Arab Spring Euphoria Has Subsided
The fronts in Egypt are clearly defined and the euphoria surrounding the awakening that came with the Arab Spring has subsided. Tunisia is threatened with failure, Libya is slipping back to its traditional tribal structures. And all those experts who had always warned that it would take a long time for democratic structures to develop in the Arab World and who pointed to the aftermath of the French Revolution as an example will no longer be speaking of minor aberrances -- instead, the entire project is being put to the test.
This goes to show that real progress is not a matter of free elections or the right to assemble, but of the checks and balances of functioning state organizations.
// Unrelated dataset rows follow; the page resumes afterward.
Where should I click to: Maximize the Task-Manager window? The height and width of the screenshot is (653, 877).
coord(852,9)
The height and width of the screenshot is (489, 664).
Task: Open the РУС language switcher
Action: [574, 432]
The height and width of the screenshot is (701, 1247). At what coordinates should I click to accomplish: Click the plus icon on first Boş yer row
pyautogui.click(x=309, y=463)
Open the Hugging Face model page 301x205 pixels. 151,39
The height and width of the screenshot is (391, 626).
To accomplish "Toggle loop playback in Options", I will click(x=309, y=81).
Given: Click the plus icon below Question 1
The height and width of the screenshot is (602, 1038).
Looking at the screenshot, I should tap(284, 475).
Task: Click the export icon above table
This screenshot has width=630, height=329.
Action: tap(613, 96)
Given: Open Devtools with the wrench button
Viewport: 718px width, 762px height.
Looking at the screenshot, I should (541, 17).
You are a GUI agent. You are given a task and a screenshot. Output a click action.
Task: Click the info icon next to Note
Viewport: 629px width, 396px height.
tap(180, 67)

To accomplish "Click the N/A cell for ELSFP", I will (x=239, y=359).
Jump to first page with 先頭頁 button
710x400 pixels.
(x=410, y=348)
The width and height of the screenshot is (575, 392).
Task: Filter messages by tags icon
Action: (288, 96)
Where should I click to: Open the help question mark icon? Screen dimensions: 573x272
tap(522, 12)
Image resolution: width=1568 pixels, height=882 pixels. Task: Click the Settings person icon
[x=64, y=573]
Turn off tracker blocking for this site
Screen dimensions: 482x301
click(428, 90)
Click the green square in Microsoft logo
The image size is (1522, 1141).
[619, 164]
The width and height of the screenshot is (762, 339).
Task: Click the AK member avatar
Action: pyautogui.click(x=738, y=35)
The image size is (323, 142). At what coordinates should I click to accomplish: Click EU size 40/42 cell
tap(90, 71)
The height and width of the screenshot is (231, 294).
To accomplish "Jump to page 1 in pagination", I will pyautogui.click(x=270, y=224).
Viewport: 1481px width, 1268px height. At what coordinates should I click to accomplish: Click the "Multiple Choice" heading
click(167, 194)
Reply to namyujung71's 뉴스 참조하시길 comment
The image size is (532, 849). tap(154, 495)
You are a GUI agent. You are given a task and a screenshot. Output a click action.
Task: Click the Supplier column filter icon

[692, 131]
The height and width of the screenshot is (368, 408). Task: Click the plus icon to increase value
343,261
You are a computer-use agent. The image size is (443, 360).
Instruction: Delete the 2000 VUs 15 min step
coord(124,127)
So what should the West do?
"In the end, the West will back the winning side," Emad Shahin, a professor of politics at the American University in Cairo, told the New York Times. "That is how dictators think, and to a certain extent it is true."
"If it looks like the US effectively colluded in a counterrevolution, then all the talk about democracy and Islam, about a new American relationship with the Islamic world, will be judged to have been the height of hypocrisy," Bruce Riedel, a former CIA analyst and counter-terrorism expert who now advises President Obama, told the New York Times.
If Obama wants to avoid this happening, his administration will need to be more assertive than it is currently being, and make it clear to the Egyptian armed forces that democracy entails freedom and rights even to its political opponents -- and that if it continues to refuse to talk to the Muslim Brotherhood, the US will withdraw $1.3 billion of annual military aid.